Taxila (Old Indian Takshaçila, Greek Ταξίλα): the ancient capital of the eastern Punjab, the country between the rivers Indus and Hydaspes. The site consists of several parts, which belong to the Achaemenid, Greek, and Kushan periods.

Map of Taxila
Map of Taxila
The sanctuary at Jandial, one of the sites collectively known as Taxila, is one of the greatest surprises in the Punjab, because the ruins are hard to distinguish from a Greek temple built according to the Ionic order. It is constructed on a 15 meters high artificial mound. Using Greek parallels, the structure in front of the building, which is unique in the Punjab, can be identified as an altar.

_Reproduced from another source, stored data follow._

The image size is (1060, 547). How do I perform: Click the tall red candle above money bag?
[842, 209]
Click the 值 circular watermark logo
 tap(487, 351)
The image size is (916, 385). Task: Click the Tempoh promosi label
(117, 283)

Perhaps, we might have expected a Greek temple. After all, Jandial is only 650 meters from the part of Taxila that is known as Sirkap, which was founded and rebuilt in the second century BCE by the Indo-Greek kings Demetrius and Menander. However, it is slightly odd - to say the very least - that the Jandial sanctuary appears to have been a Zoroastrian place of worship.

Jandial, temple and altar
Jandial, temple and altar
Probably, the temple, which measured about 45 x 30 meters, was dedicated to an Iranian god like Ahuramazda, Anahita, or Mithra. There are no archaeological indications that the eternal fire, so important in the Iranian world, was venerated at Jandial - but see below.

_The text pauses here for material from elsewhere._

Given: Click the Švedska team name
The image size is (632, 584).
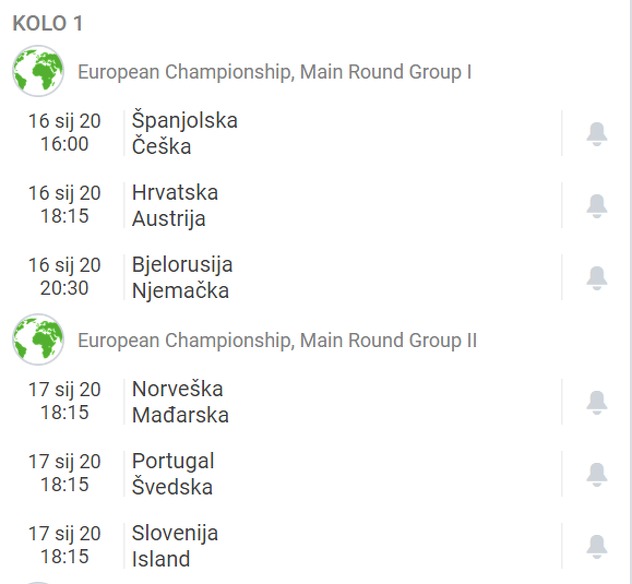Looking at the screenshot, I should pos(172,487).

Technically, the temple would be a distyle-in-antis (i.e., it had two columns between two projecting walls). A pronaos, naos, and opisthodomos can also be discerned (entrance hall, cult room, back chamber). According to Philostratus, the author of the Life of Apollonius, the Pythagorean philosopher Apollonius of Tyana, visited Taxila (= Sirkap) and saw a temple (= Jandial) decorated with copper plates showing the exploits of Alexander the Great and Porus. Probably, this is just Philostratus' reworking of information he found in his sources, but maybe the author of his source saw a relief that he interpreted in this fashion.

Jandial, stairs
Jandial, stairs
There are stairs inside the opisthodomos, so there must have been a second floor. This is important, because it proves that there was an elevated superstructure - definitely not a Greek element, but something that can easily be explained if the temple was dedicated to Ahuramazda. The sanctuary was, in this interpretation, a large artificial mound.

Archaeologists have shown that there were windows, which is also unusual for a Greek temple. A convincing explanation is that they did not serve to let in light, but oxygen for the sacred fire. This is one argument for the thesis that the temple was dedicated to Ahuramazda.

Numismatic evidence indicates that the sanctuary was still used in the late sixth century.